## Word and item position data
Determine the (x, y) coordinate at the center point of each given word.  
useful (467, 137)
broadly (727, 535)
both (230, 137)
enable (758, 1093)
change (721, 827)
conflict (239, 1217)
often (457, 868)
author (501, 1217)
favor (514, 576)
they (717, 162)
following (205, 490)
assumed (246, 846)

## WHAT YOU WILL DO
Extract each line from the entries above that contains the string "center". Matching is case-sensitive.

## EXERCISE OUTPUT
Determine the (x, y) coordinate at the center point of each given word.  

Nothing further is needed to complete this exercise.